■ **PASSAGE FOR REVIEW**:
- - -
Book Review: Java by Comparison

I review “Java by Comparison”, a book that aims to teach intermediate level java programmers to step up their game, through 70 items that are easy to digest. If you are at this level, get a copy. If you work with those who do, get them a copy.


The book “Java by Comparison” by Simon Harrer, Jörg Lenhard, and Linus Dietz, promises the reader to become a “Java Craftsman” through the study of 70 examples. The book is published by The Pragmatic Bookshelf.

Each “example” is structured as a before-and-after comparison. It's best to illustrate that with, well, an example:

Return Boolean Expressions Directly


boolean isValid() {
   if (missions < 0 || name == null || name.trim().isEmpty()) {
      return false;
   } else {
      return true;


boolean isValid() {
   return missions >= 0 && name != null && !name.trim().isEmpty();

If you, dear reader, are wondering why and how to transform the former into the latter, then this book is for you. The authors imagine their audience as someone who knows the basics of the Java language, perhaps from a university curriculum, and who can pass Fizz Buzz.
- - -
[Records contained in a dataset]
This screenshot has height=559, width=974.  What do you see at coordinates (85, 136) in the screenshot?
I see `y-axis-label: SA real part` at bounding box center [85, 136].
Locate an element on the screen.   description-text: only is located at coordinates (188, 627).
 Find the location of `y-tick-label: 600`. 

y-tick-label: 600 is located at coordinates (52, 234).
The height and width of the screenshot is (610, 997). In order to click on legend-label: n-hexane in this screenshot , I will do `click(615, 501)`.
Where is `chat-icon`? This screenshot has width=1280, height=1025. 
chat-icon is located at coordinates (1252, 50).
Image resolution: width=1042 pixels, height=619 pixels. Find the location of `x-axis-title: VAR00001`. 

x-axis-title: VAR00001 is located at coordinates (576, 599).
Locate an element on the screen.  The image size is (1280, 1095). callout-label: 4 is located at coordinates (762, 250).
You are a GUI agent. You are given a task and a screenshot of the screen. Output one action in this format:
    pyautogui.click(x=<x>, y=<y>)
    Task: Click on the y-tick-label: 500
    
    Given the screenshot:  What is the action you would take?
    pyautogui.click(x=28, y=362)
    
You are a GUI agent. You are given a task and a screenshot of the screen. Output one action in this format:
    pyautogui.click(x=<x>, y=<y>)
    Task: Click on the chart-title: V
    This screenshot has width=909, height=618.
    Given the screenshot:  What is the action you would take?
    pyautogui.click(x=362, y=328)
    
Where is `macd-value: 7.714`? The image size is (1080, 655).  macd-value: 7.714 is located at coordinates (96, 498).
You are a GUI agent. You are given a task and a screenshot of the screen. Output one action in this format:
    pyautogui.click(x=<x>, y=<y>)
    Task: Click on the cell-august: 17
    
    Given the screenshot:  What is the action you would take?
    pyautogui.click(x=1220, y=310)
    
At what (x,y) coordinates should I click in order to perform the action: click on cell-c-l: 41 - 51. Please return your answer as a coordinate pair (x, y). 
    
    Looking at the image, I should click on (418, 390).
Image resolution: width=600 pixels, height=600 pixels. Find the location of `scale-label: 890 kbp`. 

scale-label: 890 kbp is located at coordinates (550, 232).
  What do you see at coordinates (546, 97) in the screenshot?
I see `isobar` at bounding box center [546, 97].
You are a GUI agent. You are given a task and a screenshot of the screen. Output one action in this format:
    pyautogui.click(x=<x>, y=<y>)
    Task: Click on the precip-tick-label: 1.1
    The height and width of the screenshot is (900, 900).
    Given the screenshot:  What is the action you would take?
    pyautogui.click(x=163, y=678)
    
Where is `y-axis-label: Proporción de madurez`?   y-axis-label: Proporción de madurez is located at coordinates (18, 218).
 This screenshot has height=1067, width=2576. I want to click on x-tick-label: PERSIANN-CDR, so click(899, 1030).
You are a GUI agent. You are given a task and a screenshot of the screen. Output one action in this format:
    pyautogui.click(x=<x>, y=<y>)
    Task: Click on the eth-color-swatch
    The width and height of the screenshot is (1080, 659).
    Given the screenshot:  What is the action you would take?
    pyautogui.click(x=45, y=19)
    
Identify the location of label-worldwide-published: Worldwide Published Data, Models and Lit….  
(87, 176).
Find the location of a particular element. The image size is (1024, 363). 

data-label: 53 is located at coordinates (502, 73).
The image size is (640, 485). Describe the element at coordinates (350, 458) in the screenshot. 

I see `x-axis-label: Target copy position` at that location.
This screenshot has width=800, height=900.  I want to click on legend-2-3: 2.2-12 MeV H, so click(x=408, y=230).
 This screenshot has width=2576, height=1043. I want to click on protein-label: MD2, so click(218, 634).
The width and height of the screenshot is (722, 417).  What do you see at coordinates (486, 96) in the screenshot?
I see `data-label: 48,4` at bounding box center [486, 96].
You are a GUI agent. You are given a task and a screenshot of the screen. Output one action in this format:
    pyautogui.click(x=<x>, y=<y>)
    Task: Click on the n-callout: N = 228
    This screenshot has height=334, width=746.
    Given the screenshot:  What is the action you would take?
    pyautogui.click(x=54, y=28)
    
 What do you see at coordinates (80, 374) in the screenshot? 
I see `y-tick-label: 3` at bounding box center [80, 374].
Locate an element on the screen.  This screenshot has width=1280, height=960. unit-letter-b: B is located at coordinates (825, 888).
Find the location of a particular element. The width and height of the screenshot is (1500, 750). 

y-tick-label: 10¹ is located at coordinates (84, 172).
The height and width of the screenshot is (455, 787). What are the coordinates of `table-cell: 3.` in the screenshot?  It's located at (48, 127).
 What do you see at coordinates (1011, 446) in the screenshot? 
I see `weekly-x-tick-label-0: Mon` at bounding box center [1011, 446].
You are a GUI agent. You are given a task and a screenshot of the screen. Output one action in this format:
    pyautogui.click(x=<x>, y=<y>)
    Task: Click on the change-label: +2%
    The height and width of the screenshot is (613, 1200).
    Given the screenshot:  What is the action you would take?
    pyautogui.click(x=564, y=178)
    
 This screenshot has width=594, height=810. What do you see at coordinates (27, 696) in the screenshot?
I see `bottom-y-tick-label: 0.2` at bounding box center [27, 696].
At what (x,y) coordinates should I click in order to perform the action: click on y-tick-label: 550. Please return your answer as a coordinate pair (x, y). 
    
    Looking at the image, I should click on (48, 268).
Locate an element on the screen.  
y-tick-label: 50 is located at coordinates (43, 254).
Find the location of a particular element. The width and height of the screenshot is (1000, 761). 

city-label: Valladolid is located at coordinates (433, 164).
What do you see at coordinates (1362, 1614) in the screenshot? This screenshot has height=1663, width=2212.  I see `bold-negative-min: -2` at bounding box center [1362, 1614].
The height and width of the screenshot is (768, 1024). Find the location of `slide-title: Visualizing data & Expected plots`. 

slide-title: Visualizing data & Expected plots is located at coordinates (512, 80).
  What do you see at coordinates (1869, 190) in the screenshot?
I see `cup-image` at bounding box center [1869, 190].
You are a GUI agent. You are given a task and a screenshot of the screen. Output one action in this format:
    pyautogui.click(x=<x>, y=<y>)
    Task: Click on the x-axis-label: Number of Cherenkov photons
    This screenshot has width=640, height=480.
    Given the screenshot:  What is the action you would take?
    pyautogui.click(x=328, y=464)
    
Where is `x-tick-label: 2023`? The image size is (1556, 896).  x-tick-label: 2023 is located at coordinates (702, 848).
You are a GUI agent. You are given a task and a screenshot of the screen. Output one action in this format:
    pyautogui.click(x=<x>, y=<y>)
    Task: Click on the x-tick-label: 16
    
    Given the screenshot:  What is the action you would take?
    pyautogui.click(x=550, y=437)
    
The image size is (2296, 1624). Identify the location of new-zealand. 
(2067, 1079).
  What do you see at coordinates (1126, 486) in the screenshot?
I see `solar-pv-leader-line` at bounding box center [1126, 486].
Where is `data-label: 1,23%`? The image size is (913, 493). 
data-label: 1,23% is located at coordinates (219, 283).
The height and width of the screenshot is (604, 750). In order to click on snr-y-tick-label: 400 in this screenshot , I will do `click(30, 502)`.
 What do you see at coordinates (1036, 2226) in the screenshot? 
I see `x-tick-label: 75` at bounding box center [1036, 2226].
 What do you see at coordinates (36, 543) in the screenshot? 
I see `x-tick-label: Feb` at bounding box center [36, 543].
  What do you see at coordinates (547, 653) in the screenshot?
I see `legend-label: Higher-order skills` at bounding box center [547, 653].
- - -
■ **WHAT TO WORK ON**:
• 1. Rewrite the paragraph of the book review beginning "The book “Java by Comparison” by Simon Harrer" as a short bulleted list that keeps its main facts.
• 2. From the book review, return the part that opens with the words containing "If you, dear" and closes with "pass Fizz Buzz.", copied without changes.
• 3. Answer these questions using the book review:
(a) How many examples does the book use to teach its readers?
(b) Which company publishes the book?
(c) Which programming test does the review say the book's intended reader can pass?

■ **ANSWERS BY TASK**:
• 1.
- Title: "Java by Comparison"
- Authors: Simon Harrer, Jörg Lenhard, and Linus Dietz
- Promise: the reader becomes a "Java Craftsman" by studying 70 examples
- Publisher: The Pragmatic Bookshelf

• 2.
If you, dear reader, are wondering why and how to transform the former into the latter, then this book is for you. The authors imagine their audience as someone who knows the basics of the Java language, perhaps from a university curriculum, and who can pass Fizz Buzz.

• 3.
(a) 70
(b) The Pragmatic Bookshelf
(c) Fizz Buzz